The confidence interval for β is:
β +/- t_{α/2}s_{β}
Assumptions:
1. The mean of ε is 0.
2. e is distributed normally.
3. Values of ε are independent.
To test whether one slope parameter is 0, we can use an
F-test or a t-test. Both will yield identical p values
since t^{2} = F.
A simple example:
_{ } __{ } _ _{ } __{ } _
x_{i} y_{i} (x_{i} - x)^{2} (y_{i} - y)^{2} (x_{i} - x)(y_{i} - y)
- --- ------- -------- --------------
1 1.9 2.25 0.8556 1.3875
2 2.3 0.25 0.2756 0.2625
3 2.8 0.25 0.0006 -0.0125
4 4.3 2.25 2.1756 2.2125
- --- ---- ------ ------
Σ 5.00 3.3075 3.8500
_
x = 2.5000
_
y = 2.8250
SS_{xx} = 5.0000
SS_{xy} = 3.8500
SS_{yy} = 3.3075
β = SS_{xy}/SS_{xy} = 3.8500/5.0000 = 0.7700
SSE = SS_{yy} - βSS_{xy} = 3.3075 - 0.7700*3.8500 = 0.3430
Alternatively,
SSE = Σ(y_{i} - y_{p})^{2} = 0.3430
_ _
α = y - βx = 2.8250 - 0.7700*2.5 = 0.9
Therefore, the equation for the regression line is:
y_{p} = 0.77x + 0.9
_{ } _
y_{i} y_{p} (y_{i} - y_{p})^{2} (y_{p} - y)^{2}
--- ---- ------ ------
1.9 1.67 0.0529 1.3340
2.3 2.44 0.0196 0.1482
2.8 3.21 0.1681 0.1482
4.3 3.98 0.1024 1.3340
------ ------
Σ 0.3430 2.9645
Total SS = SSM + SSE
_{ } __{ } _
Σ(y_{i} - y)^{2} = Σ(y_{p} - y)^{2} + Σ(y_{i} - y_{p})^{2}
3.3075 = 2.9645 + 0.3430
s^{2} = SSE/(n - 2) = 0.3430/2 = 0.1715 ∴ s = 0.4141
t = β/(s/√SS_{xx}) = 0.77/(0.4141/√5.0000) = 4.158
t_{0.05/2} for 4 - 2 = 2df is 4.303 (2-tailed).
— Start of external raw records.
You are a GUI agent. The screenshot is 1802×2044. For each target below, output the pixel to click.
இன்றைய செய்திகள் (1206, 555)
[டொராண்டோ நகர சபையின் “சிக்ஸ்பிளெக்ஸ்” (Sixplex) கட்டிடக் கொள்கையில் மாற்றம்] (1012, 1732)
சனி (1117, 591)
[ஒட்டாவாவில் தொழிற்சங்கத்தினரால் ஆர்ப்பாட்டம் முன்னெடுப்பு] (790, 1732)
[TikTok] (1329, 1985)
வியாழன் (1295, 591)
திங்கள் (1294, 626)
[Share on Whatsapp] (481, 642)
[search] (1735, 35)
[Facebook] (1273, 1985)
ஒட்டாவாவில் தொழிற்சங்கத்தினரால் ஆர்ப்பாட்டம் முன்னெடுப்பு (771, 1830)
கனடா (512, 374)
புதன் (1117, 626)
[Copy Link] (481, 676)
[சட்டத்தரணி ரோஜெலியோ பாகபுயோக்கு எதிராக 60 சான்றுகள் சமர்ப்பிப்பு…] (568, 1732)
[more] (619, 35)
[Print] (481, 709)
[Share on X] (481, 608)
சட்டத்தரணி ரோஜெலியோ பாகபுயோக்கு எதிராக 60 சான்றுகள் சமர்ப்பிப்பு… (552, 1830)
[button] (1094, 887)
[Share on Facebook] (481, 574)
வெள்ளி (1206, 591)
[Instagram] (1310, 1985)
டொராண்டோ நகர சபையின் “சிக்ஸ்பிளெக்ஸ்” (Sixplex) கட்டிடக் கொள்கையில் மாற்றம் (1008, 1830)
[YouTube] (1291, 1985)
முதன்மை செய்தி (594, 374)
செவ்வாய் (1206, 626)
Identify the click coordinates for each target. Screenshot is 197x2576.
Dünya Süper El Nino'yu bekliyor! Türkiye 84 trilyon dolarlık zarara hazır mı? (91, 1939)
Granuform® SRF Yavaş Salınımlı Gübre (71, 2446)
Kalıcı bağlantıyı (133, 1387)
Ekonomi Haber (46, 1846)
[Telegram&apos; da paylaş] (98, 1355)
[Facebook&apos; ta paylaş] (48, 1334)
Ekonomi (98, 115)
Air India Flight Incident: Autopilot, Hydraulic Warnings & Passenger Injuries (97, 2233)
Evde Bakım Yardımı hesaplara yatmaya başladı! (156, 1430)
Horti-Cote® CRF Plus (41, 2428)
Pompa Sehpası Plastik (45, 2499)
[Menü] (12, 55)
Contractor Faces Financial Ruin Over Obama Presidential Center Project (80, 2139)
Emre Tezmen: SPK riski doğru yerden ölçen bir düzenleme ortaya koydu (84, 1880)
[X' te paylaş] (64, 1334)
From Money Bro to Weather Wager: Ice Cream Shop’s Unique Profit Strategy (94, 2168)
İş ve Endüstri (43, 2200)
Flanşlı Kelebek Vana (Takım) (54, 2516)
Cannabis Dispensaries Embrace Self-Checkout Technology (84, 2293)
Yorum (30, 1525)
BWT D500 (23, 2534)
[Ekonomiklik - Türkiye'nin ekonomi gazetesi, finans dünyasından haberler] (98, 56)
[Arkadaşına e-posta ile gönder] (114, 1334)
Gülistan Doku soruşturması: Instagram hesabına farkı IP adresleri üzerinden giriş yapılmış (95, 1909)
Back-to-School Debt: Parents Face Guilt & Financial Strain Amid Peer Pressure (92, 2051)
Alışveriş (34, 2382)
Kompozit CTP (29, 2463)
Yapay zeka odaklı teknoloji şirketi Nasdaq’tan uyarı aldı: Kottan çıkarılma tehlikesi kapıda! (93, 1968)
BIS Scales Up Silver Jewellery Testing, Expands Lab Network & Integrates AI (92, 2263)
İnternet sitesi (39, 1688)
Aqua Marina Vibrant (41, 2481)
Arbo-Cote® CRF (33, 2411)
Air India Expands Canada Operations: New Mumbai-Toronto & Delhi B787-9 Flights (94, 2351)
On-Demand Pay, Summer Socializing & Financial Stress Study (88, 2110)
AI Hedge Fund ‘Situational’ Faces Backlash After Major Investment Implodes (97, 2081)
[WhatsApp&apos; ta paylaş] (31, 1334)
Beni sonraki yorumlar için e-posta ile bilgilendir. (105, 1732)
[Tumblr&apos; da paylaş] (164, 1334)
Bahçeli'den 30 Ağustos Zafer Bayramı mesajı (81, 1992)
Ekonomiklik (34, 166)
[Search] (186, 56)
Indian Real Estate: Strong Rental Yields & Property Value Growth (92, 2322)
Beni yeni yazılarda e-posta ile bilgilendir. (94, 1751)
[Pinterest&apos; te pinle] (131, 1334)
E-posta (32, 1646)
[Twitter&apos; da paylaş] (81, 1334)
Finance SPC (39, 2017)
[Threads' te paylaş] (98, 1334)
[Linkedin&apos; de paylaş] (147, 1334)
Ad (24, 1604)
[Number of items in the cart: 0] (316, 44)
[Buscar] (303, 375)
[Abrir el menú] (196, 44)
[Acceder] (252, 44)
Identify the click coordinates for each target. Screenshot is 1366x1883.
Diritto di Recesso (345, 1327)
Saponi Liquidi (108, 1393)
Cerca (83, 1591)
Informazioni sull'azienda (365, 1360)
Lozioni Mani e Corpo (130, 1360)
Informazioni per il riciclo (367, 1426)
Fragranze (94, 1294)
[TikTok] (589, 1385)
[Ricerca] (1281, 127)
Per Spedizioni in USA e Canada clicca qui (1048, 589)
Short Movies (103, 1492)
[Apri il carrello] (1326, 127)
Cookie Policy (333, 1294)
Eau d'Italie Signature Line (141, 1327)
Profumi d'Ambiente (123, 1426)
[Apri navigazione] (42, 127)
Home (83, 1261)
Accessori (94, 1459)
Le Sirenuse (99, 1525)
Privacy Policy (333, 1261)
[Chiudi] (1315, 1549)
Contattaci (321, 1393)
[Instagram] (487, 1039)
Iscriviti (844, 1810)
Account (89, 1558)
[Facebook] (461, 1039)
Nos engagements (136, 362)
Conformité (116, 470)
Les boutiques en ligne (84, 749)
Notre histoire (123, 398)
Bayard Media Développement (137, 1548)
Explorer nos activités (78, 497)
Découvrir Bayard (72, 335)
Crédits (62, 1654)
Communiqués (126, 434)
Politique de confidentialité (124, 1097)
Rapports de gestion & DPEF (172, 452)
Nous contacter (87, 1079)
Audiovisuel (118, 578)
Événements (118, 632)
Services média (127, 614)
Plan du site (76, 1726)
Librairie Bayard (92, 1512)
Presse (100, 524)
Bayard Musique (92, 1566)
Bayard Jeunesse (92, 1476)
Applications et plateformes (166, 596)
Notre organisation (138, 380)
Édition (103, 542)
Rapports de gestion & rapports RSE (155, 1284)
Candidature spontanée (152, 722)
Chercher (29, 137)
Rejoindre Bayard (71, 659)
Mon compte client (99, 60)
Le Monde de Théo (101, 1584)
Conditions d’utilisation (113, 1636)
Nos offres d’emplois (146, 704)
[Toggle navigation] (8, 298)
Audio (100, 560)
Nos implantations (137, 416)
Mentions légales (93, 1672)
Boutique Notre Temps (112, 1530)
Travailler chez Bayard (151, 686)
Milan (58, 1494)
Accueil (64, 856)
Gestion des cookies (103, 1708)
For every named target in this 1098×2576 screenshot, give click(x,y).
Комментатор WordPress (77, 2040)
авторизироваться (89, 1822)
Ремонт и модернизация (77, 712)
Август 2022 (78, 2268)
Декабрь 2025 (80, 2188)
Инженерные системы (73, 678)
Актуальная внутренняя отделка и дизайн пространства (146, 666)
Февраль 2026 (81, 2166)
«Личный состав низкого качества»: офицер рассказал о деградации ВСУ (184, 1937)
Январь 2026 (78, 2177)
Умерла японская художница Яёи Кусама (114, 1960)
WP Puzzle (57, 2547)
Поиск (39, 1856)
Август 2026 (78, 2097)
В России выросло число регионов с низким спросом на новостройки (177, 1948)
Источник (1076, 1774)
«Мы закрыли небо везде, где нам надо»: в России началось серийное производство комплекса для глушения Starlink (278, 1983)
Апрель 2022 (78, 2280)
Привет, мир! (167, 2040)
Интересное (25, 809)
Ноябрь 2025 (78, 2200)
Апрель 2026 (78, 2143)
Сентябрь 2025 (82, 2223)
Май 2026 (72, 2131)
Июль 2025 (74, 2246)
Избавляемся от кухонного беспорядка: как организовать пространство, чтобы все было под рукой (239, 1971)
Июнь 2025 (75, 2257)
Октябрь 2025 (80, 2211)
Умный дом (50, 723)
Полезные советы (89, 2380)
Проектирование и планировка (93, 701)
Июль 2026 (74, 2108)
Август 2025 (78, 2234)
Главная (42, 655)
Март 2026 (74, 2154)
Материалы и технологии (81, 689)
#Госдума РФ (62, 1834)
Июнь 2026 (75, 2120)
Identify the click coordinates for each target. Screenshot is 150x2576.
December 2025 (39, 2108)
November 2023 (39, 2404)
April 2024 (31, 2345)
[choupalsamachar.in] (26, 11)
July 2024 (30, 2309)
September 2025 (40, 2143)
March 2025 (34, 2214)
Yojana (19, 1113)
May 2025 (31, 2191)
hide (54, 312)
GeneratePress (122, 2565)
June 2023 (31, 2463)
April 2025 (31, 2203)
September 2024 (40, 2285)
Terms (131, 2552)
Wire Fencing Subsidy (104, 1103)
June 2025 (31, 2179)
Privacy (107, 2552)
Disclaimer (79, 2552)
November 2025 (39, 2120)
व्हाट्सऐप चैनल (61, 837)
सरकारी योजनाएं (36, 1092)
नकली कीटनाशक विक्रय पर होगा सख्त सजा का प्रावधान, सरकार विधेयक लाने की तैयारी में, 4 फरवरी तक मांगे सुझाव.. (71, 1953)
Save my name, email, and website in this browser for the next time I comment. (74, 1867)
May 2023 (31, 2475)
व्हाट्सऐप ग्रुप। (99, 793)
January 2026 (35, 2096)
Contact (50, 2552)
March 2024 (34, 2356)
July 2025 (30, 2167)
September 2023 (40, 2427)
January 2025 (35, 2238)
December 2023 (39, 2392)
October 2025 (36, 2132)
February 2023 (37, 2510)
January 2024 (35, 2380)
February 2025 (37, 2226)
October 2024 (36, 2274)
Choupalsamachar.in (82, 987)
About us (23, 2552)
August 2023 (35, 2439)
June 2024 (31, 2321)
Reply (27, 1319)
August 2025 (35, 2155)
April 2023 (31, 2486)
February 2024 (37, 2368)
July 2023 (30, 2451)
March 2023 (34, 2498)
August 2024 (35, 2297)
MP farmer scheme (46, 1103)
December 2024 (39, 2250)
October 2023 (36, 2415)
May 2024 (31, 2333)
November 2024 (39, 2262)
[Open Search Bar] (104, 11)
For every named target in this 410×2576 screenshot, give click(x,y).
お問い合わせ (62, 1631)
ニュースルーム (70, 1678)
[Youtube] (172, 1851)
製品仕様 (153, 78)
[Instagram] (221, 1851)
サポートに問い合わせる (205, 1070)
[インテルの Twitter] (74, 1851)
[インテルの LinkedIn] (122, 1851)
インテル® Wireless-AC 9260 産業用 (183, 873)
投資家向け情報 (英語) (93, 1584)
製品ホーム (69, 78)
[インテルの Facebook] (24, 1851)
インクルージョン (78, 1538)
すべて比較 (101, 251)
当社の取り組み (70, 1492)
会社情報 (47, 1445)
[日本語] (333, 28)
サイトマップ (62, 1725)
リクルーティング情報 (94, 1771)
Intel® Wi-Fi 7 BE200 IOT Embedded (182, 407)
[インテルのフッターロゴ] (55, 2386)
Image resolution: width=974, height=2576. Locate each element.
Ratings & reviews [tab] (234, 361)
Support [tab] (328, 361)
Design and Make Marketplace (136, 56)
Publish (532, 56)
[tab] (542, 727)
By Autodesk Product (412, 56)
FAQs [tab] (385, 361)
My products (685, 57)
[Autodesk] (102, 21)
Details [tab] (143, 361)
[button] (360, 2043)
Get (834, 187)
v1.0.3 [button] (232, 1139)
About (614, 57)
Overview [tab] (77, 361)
Therefore,
do not reject H_{0}.
F = MSSM/MSSE
= (SSM/k)(SSE/(n - k - 1)
= SSM/(SSE/2)
= 2.9645/0.1715
= 17.286
F_{1,2} = 18.513 therefore do not reject H_{0}.
∴ t^{2} = F
Confidence Interval for α = 0.05:
β +/- t_{α/2}s_{β}
CI = 0.77 +/- 4.303*(0.4141/√5.0000)
CI = 0.77 +/- 0.797
= (-0.027,1.567)
SPSS: Analyze>Regression>Linear
Multiple Regression
-------------------
Often there is often more than one independent variable and
we would like to look at the relationship between each of the
independent variables (x_{1},…, x_{k}) and the dependent variable, y,
after taking into account the remaining independent variables.
y = α + β_{1}x_{1} + β_{2}x_{2} + e
Hypotheses:
H_{0}: β_{1} = β_{2} = . . . = β_{k} = 0
H_{1}: At Least One of the β_{j} ≠ 0
Test statistic: F test = MSSM/MSSE
SPSS: Analyze>Regression>Linear
Multiple Regression with Interactions
-------------------------------------
y = α + β_{1}x_{1} + β_{2}x_{2} + β_{3}x_{1}x_{2} + e
MR can also include interaction terms. Normally, the product
of the 2 terms is constructed in the data and treated as a
separate independent variable. Both categorical and continuous
data can be analyzed but in the case of the former the
appropriate coding of the 'dummy' variable must be used.